A la fin du XIX siècle et début du XX cet antiimpérialisme était clairement exprimé par des leaders comme José Marti, Pancho Villa, César Sandino...Les insurrections, guerres et soulèvements auxquels ces acteurs ont participé avaient un clair caractère populaire, nationaliste et antiimpérialiste. Ceci bien avant que le Communisme international n'ait vu le jour et parfois avant même que la révolution d'octobre ait eu lieu.

A partir de la fin de la II guerre mondiale la confrontation Est-Ouest, la « Guerre froide », est venue imposer une polarisation qui n'a jamais été le choix des peuples latino-américains mais qui finira par dénaturer leurs luttes et détourner leurs combats en enfermant leurs aspirations politiques dans un carcan dont les clés étaient à Washington ou Moscou.

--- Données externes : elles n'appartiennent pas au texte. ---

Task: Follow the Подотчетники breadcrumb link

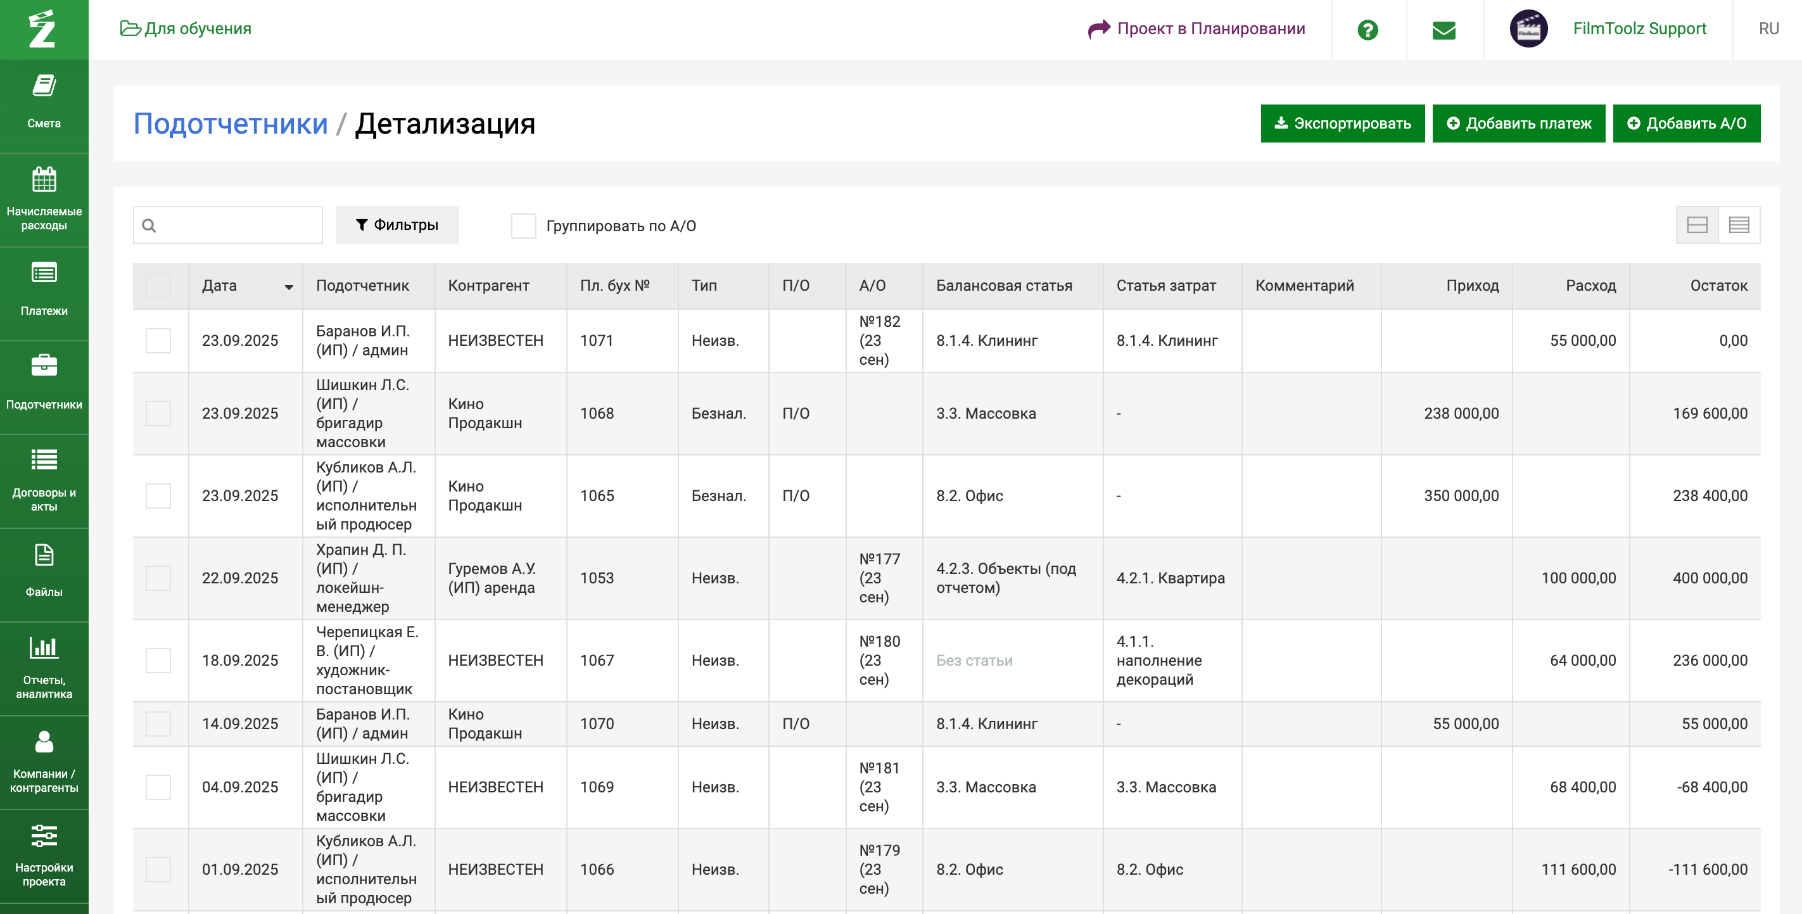Action: point(230,124)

Afin de démontrer le phénomène d'appropriation ou de phagocytose souffert par la « révolution latinoaméricaine » pendant et à cause de la Guerre froide (1945-1981) nous allons analyser deux expériences politiques qui ont marqué le passage du nationalisme populaire antiimpérialiste à la rébellion à caractère marxiste international. Elles sont la guérilla libérale colombienne à partir de fin des années cinquante ; la Révolution cubaine dès l'époque de l'assaut au Cuartel Moncada à nos jours.

Un phénomène comparable, mais avec un déroulement inversé s’est produit dans le cas du Mouvement de la Gauche Révolutionnaire (MIR) au Chili.

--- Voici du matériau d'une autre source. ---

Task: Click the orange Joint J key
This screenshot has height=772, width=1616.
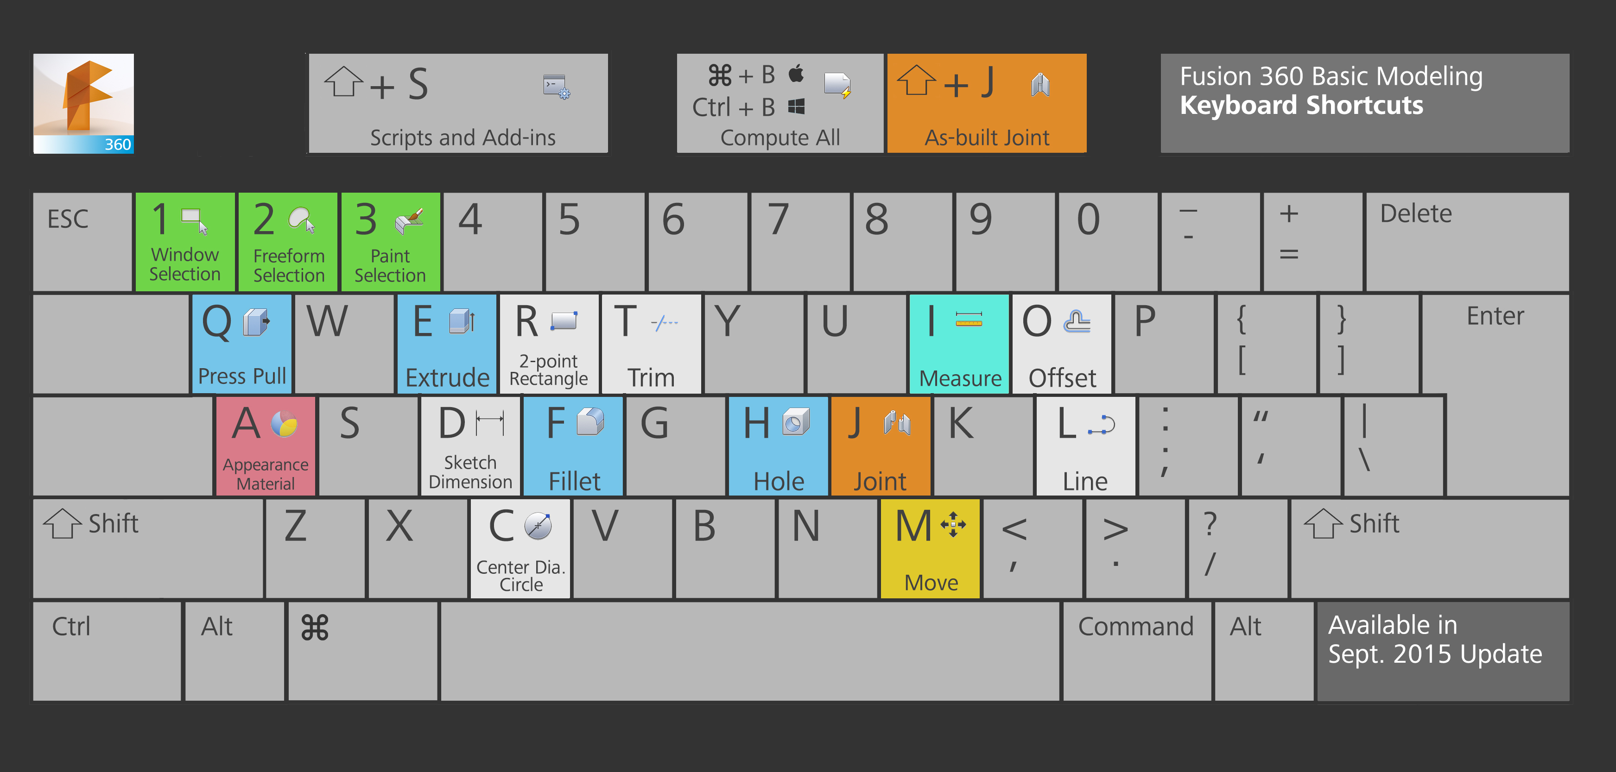Action: (x=880, y=446)
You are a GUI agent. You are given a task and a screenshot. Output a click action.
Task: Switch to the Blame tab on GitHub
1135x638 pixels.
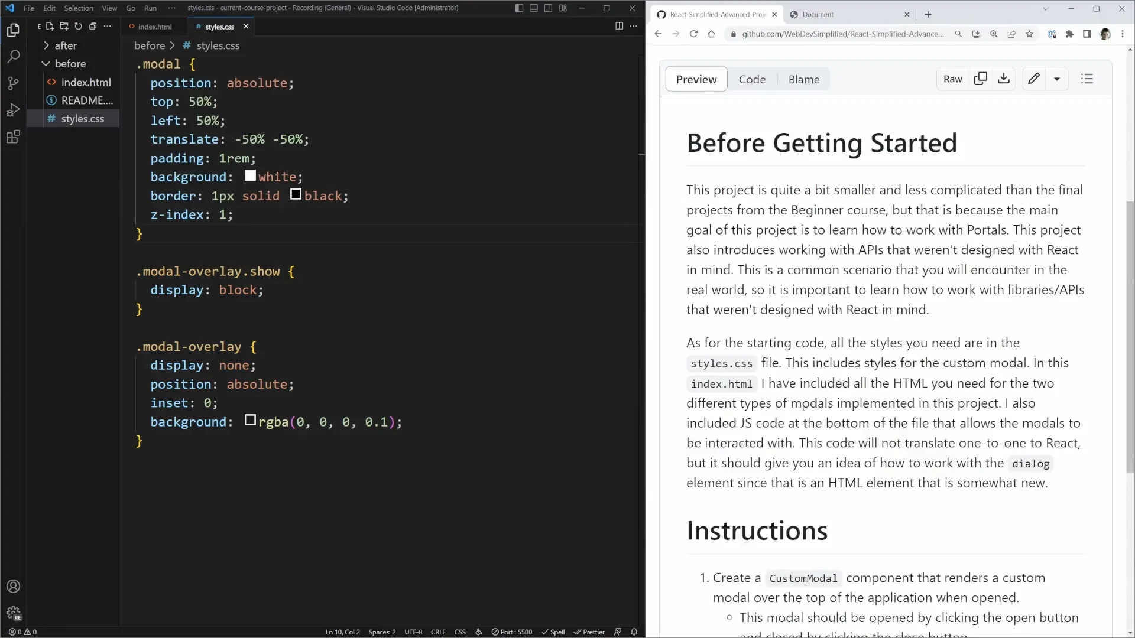804,79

La disparition du Communisme historique avec l'effondrement des démocraties populaires de l'Europe centrale et de l'Est n'a pas empêché, bien au contraire, l'apparition en Amérique latine des nouvelles formes politiques radicales (Front Zapatiste de Libération Nationale au Mexique) ou d'expériences de gouvernement inspirée de l'anti-impérialisme, comme celles du Mouvement bolivarien du Vénézuéla, le MAS d'Evo Morales en Bolivie, ou la présidence de Rafael Correa en Equateur. Elle n'a pas empêché non plus le choix des formes de gouvernement clairemente progressistes comme l'ont été les trois mandatures du Parti des Travailleurs (PT) au Brésil ou du Frente Amplio uruguayen. Tout ceci est venu pouver la vitalité et l'actualité des diverses formes révolutionnaires populaires, nationales et anti-impérialistes.